### Data for processing
-*-*-
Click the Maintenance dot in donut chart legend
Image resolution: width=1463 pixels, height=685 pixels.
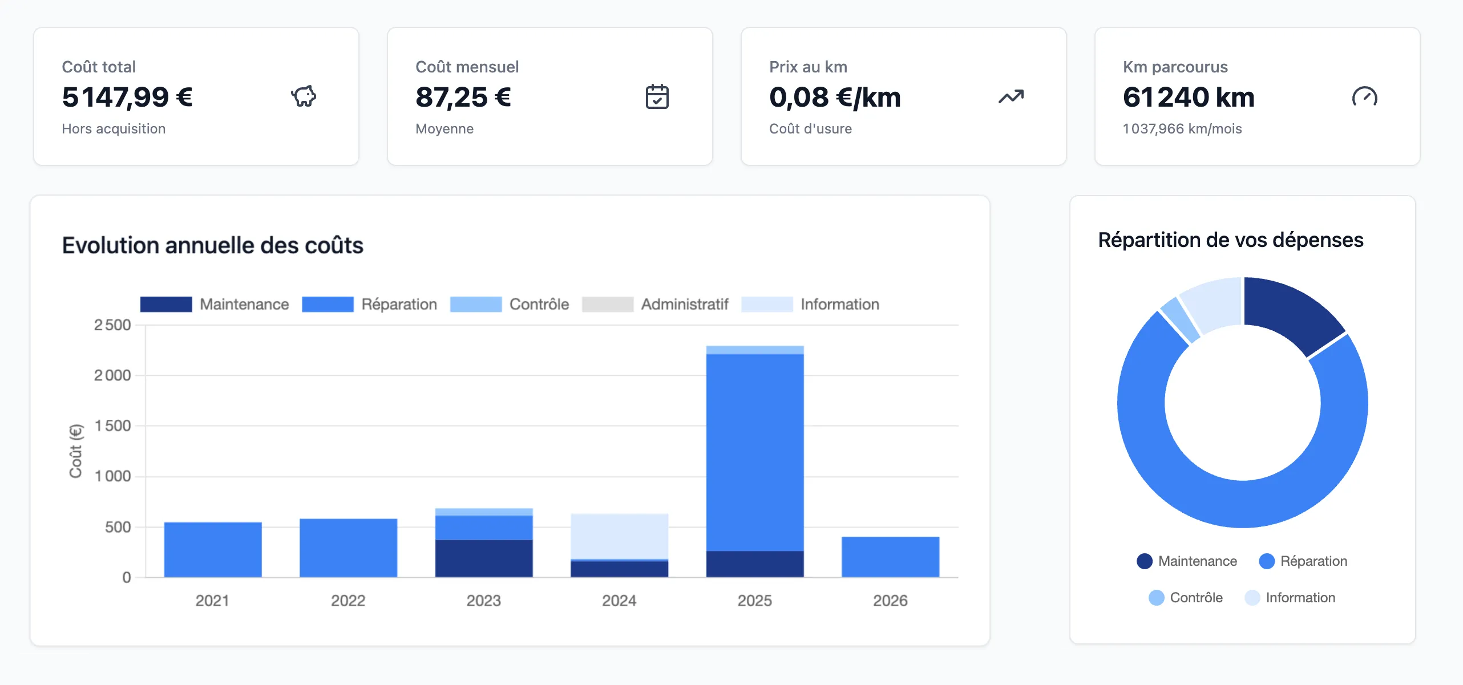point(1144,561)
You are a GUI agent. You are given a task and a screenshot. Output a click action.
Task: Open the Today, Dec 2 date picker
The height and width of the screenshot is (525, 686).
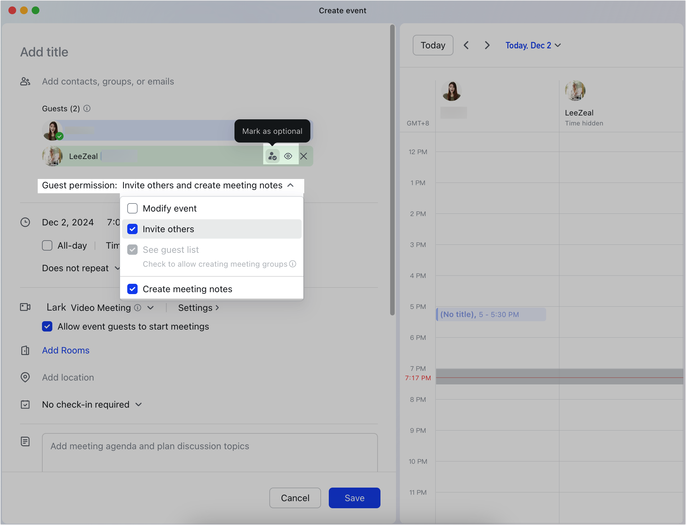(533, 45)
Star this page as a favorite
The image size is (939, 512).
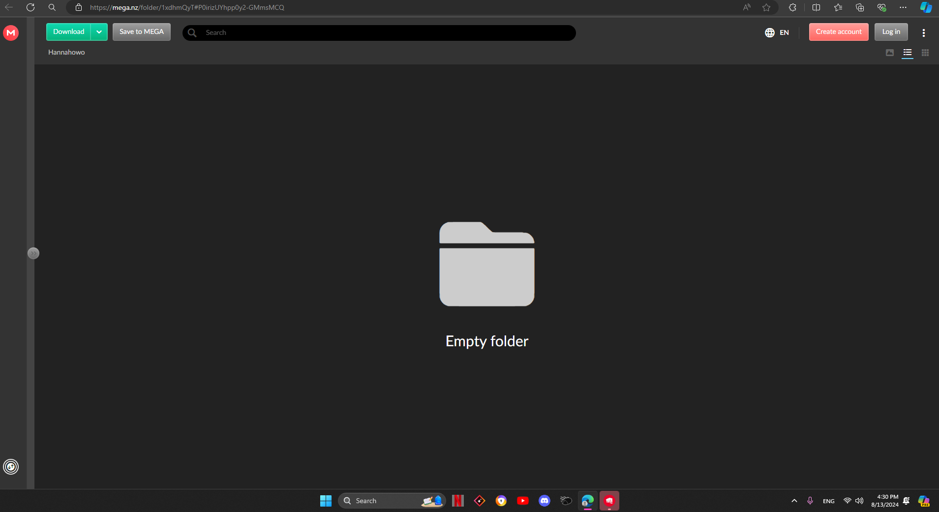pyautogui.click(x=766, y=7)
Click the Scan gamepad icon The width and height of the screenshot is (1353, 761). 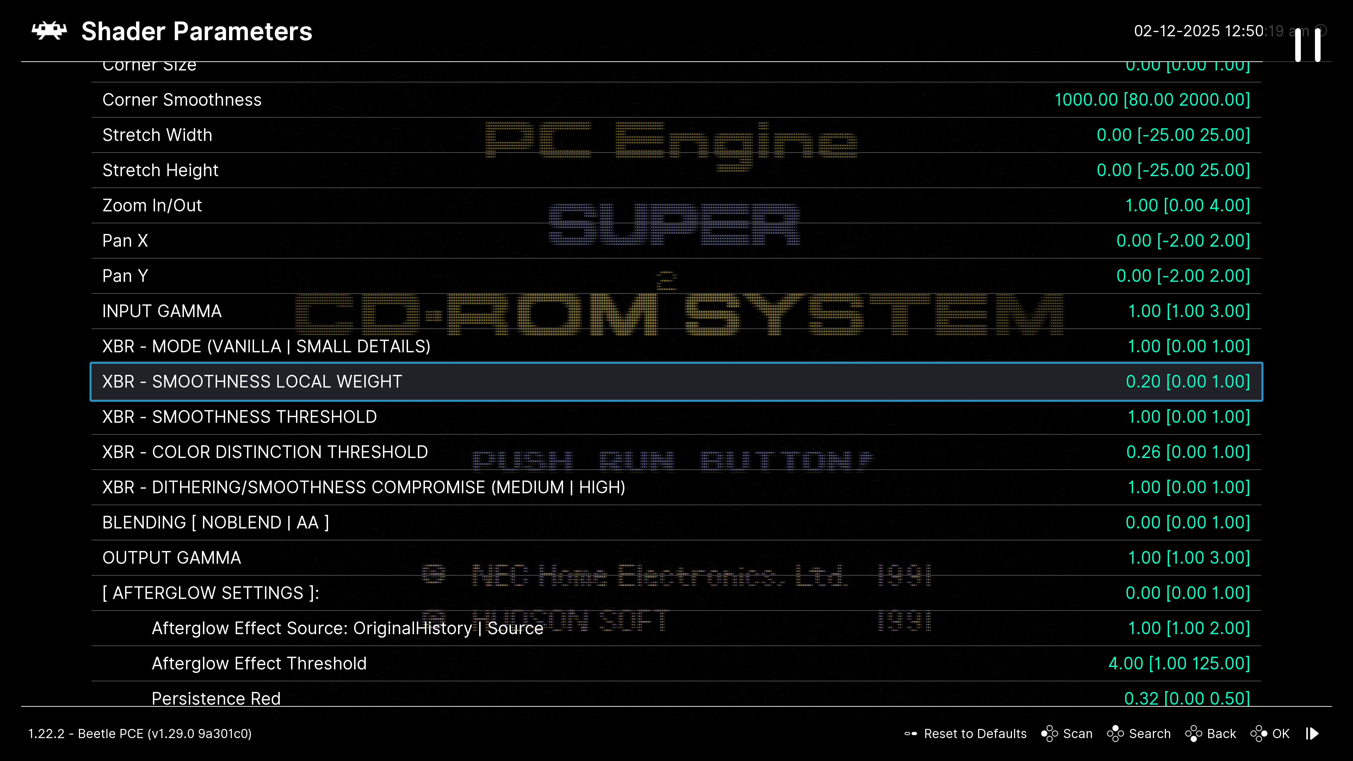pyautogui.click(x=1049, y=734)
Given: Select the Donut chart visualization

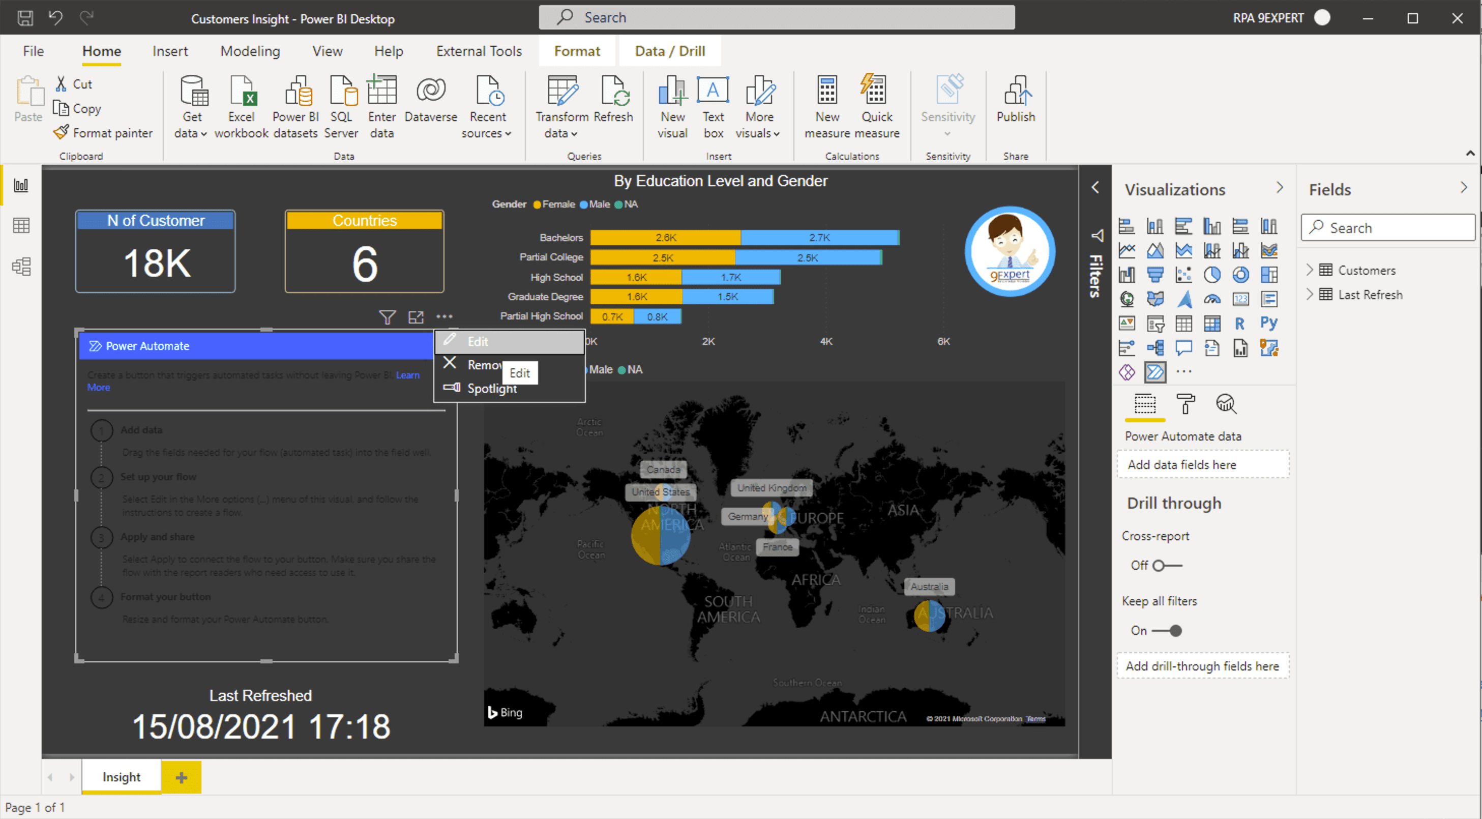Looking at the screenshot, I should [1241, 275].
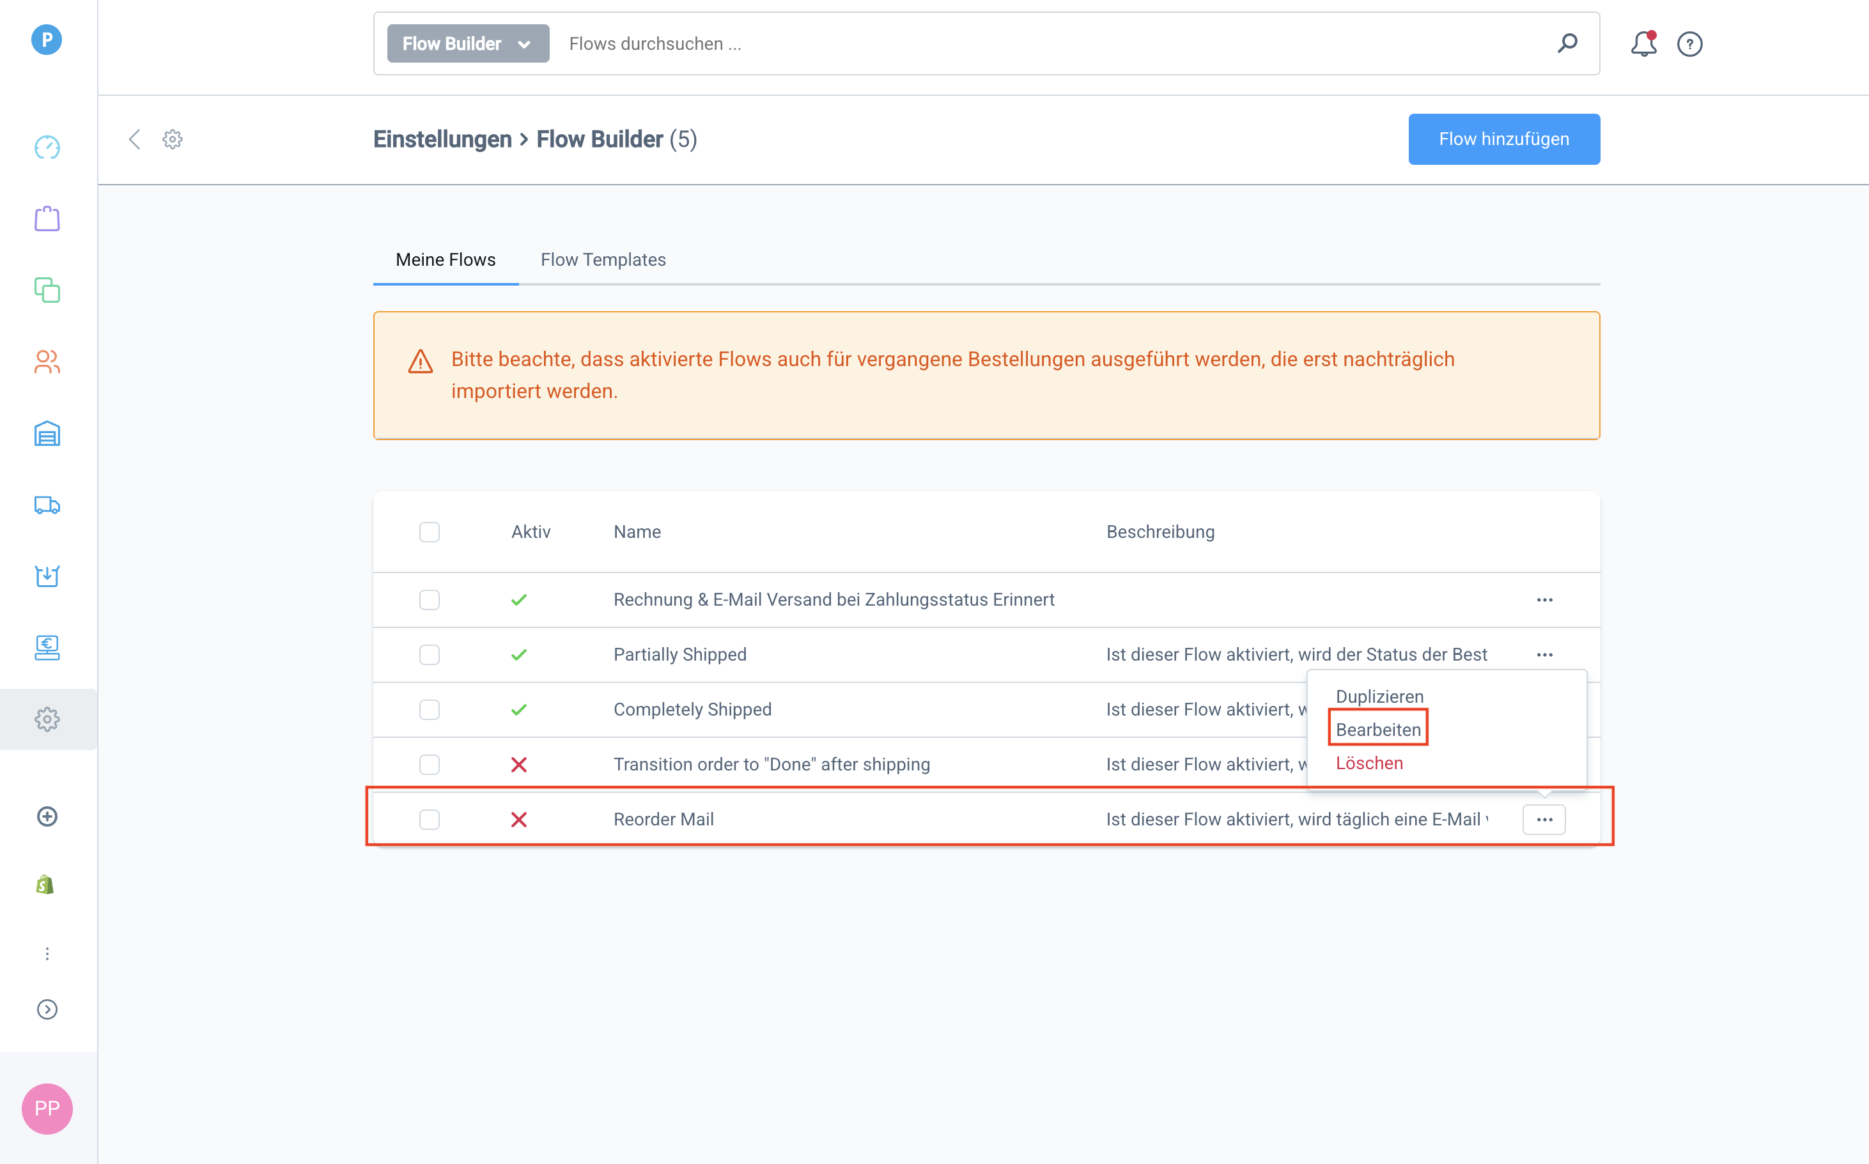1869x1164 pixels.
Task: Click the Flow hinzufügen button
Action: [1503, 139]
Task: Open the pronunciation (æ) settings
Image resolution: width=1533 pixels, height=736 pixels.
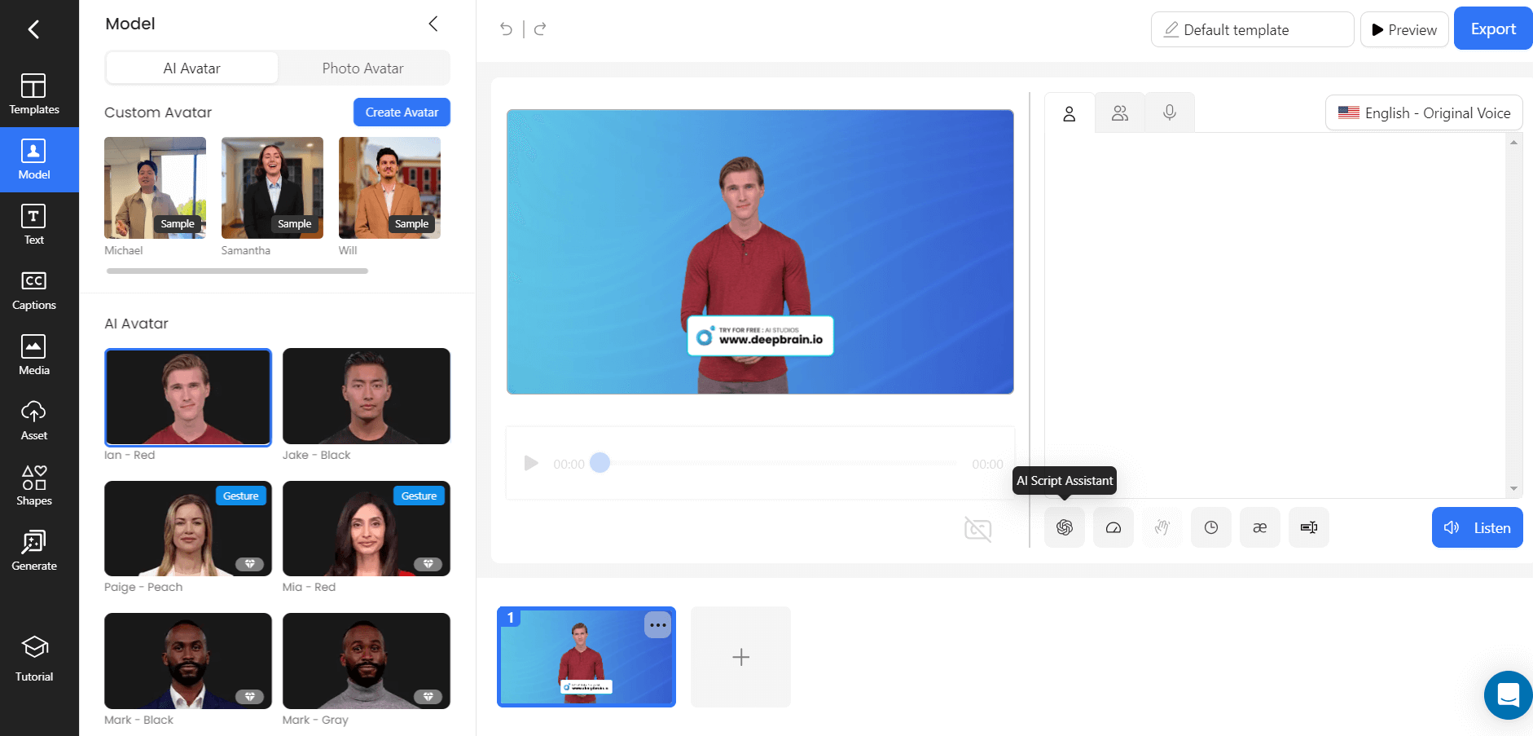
-*-*-
### Activity
Above are the records. Copy every line in them holding "Open".

### Answer area
Task: Open the Today, Dec 2 date picker
Task: Open the pronunciation (æ) settings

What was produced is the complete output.